There were 2,599 homes taken to auction across the combined capital cities this week, returning a preliminary auction clearance rate of 72.9 per cent. Last week, 2,590 auctions were held and the final clearance rate came in at 70.1 per cent. Over the same week last year, auction volumes were higher with 2,701 homes going under the hammer across the combined capital cities, returning a final auction clearance rate of just 41.9 per cent.
In Melbourne, a preliminary auction clearance rate of 73.2 per cent was recorded across 1,217 auctions this week, while last week there were 1,242 auctions returning a final clearance rate of 74.3 per cent. One year ago, the clearance rate was just 41.4 per cent across 1,132 auctions.

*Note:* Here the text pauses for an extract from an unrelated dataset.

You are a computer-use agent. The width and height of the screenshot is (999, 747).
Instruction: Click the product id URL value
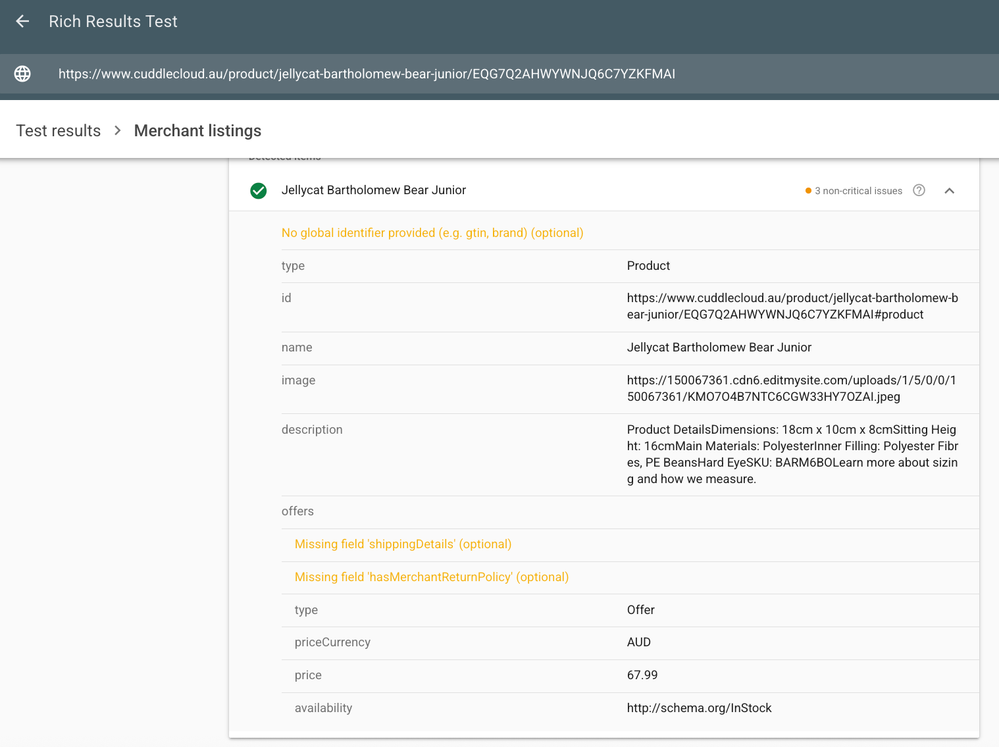click(x=792, y=306)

There were 934 auctions held in Sydney this week, returning a preliminary clearance rate of 82.3 per cent. In comparison, there were 947 auctions held over the previous week and the final auction clearance rate was 71.9 per cent. One year ago, 1,035 auctions were held and the clearance rate came in at 44.8 per cent.

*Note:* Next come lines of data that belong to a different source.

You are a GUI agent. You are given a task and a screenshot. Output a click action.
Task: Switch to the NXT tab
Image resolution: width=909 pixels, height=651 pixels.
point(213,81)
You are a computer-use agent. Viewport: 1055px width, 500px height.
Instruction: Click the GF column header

Across the smaller auction markets, Brisbane had the highest volume of auctions with 184 homes going under the hammer, returning a preliminary clearance rate of 46.4 per cent.

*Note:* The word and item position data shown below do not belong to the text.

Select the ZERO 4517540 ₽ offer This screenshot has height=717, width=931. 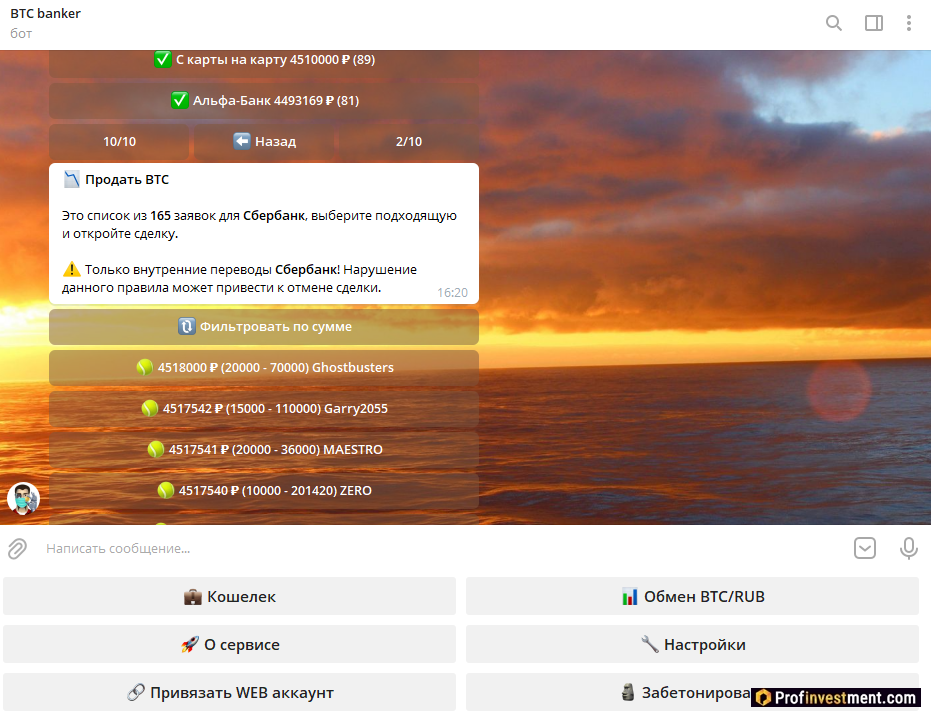point(264,490)
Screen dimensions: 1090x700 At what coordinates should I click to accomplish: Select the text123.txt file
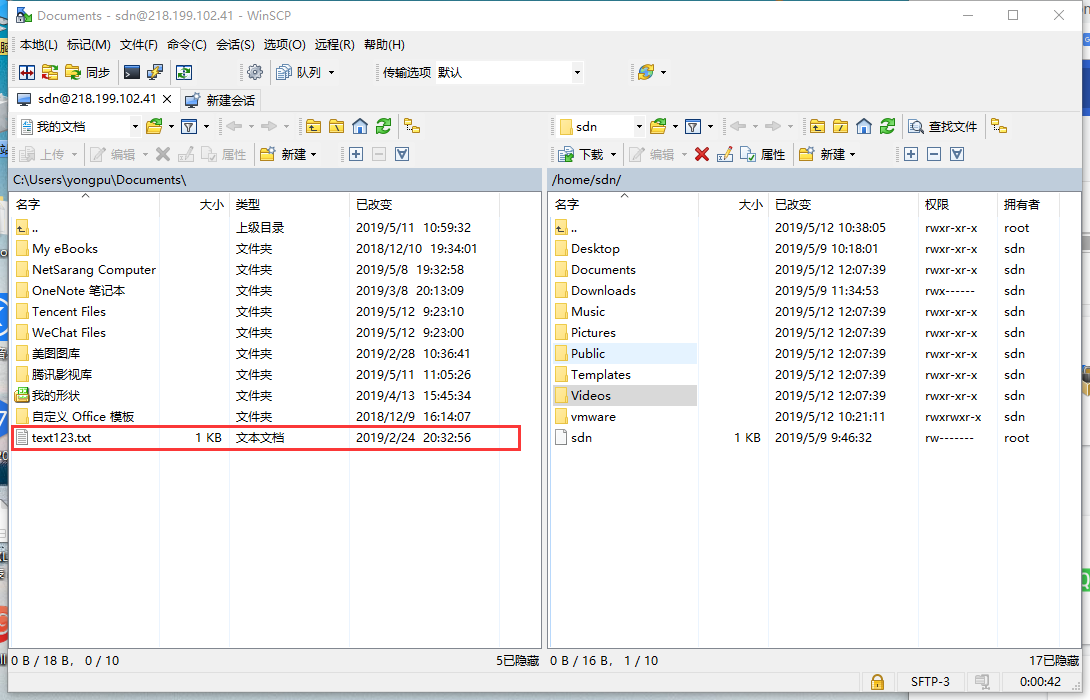tap(60, 437)
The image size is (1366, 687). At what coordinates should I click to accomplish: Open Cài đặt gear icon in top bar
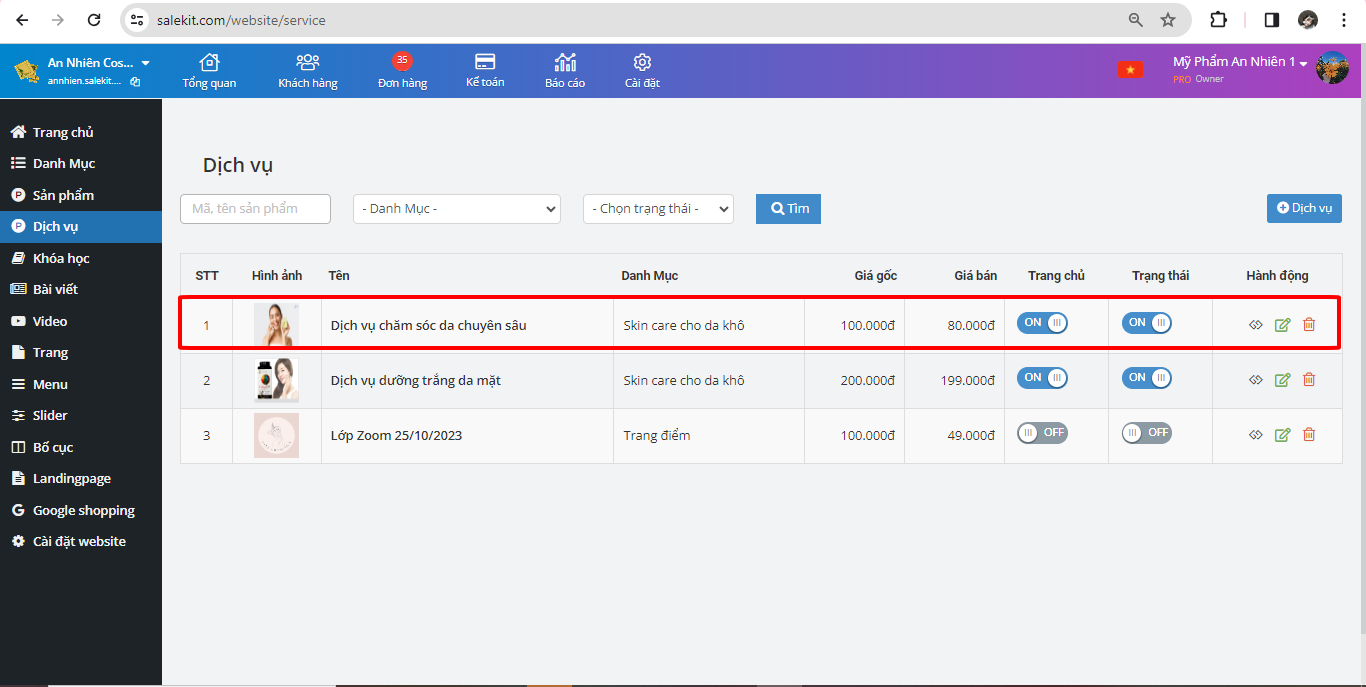(642, 63)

Over the next few weeks we will see the depth of buyer demand tested, with an increase in the number of properties taken to auction. Next week we are expecting auction numbers to lift by around 14%, to be the biggest week of auctions held so far this year. Clearance rates across the largest cities have mostly remained above 70% since July, implying that vendors remain in a strong selling position. With advertised supply remaining low and buyer demand rising, FOMO has once again becoming a factor in the market as buyers sense some urgency to buy before prices rise further. With auction volumes set to rise, it will be important to see whether clearance rates can hold up under the increased level of supply being brought to market over the coming weeks.